- WRITTEN TASK A
In the stored entries, start at the line that contains "Open the South" and end after the line that contains "tap(451, 582)". Reproduce only those lines with their requests unchanged, but multiply every click coordinate in the answers by 2.1 and round to whole numbers, rounding halves up.

- EXTRACT PROVIDED
Offline uncorrectable sectors
I'm running centos 5.9 server on an em350 netbook and on startup I get a warning:
Device: /dev/sda [SAT], 1 Offline uncorrectable sectors is there any way to fix this? the machine is command-line only (except for webmin which is installed). |
I'd suggest that you boot to the OEM hard drive diags first. Then decide which way to go.
It could be any number of issues but most likely some disk problem. The fix is not really reliable. Any time you have data errors, there is no way to trust the rest of the data. You'd have to compare backup to the current data or use last known good backup for resolution. |
If you have sensitive data on it or its destined for something important, change the disk.
You can do the following: install smartctl and do: Code:
smartctl --attributes /dev/sda There are temporary fixes such as rewriting (non-destructive) the whole disk a few times - i had bad sectors go away like that. But sometimes they came back. Used these as base: http://www.sjvs.nl/forcing-a-hard-di...e-bad-sectors/ http://www.cyberciti.biz/faq/recover...ted-partition/ http://www.howtogeek.com/howto/37659...isk-utilities/ Particularly the (***destructive!!!***) write-sector deemed efficient every time when the drive wasnt done for good. Be aware, it will mess the file system up to a certain extent (i was lucky, but you just might lose stuff, do a full backup with all you have there!!!). Also, the badblocks command was very useful - you can get it to rewrite your whole disk with the data that was prevously on it non-destructively - this sometimes makes bad sectors go away , but at least you will have all the bad/unreadable sectors name in the dmesg to feed to the write-sector command. Make sure the badblocks command is used offline (boot the thing from a usb drive or something with a live image and do the operations from that. |
I'd replace the disk of possible but my understanding is most disk have spare blocks and your manufacturers tool should remap around the bad sectors. However, bad sectors seem contagious and generally means doom is on the way so I would look to replace the disk as soon as possible.

(Stored entries)

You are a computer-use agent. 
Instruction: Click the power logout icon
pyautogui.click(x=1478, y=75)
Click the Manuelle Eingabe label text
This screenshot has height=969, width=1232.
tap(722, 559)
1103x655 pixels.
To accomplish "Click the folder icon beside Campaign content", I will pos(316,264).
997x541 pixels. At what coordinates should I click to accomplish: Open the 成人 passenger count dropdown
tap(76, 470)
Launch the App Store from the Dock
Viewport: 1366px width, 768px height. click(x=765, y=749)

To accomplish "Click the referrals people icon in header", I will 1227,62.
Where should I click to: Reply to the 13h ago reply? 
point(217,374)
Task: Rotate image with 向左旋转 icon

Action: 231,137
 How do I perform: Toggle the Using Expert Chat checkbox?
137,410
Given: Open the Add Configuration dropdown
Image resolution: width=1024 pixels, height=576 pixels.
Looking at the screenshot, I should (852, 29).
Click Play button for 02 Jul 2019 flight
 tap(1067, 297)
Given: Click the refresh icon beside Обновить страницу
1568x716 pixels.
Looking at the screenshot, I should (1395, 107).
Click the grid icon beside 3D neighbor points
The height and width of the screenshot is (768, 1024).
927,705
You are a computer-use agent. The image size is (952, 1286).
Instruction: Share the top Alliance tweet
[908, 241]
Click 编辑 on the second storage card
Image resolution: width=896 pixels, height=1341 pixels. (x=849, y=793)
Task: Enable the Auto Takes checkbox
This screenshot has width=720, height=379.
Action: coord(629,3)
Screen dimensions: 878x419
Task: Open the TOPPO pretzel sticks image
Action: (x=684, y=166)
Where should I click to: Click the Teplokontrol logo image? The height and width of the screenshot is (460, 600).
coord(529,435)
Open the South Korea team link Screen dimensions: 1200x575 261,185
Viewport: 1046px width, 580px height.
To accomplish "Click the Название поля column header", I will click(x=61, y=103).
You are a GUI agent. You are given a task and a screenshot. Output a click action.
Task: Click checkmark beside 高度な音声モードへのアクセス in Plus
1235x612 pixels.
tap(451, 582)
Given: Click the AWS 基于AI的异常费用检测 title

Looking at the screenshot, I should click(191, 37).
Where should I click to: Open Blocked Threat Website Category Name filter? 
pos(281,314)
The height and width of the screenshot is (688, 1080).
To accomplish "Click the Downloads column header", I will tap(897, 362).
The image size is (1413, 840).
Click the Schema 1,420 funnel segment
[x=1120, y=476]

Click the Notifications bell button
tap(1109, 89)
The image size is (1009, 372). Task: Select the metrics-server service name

- WRITTEN TASK B
From the thread about uncorrectable disk sectors, reproduce the passage that starts at the words "It could be" and ends after "change the disk.", substituting "copy" for each "backup".

- FINAL RESULT A
Open the South Korea team link Screen dimensions: 1200x575 548,389
Viewport: 1046px width, 580px height.
To accomplish "Click the Название поля column header", I will click(x=128, y=216).
You are a GUI agent. You are given a task and a screenshot. Output a click action.
Task: Click checkmark beside 高度な音声モードへのアクセス in Plus
1235x612 pixels.
tap(947, 1222)

- FINAL RESULT B
It could be any number of issues but most likely some disk problem. The fix is not really reliable. Any time you have data errors, there is no way to trust the rest of the data. You'd have to compare copy to the current data or use last known good copy for resolution. |
If you have sensitive data on it or its destined for something important, change the disk.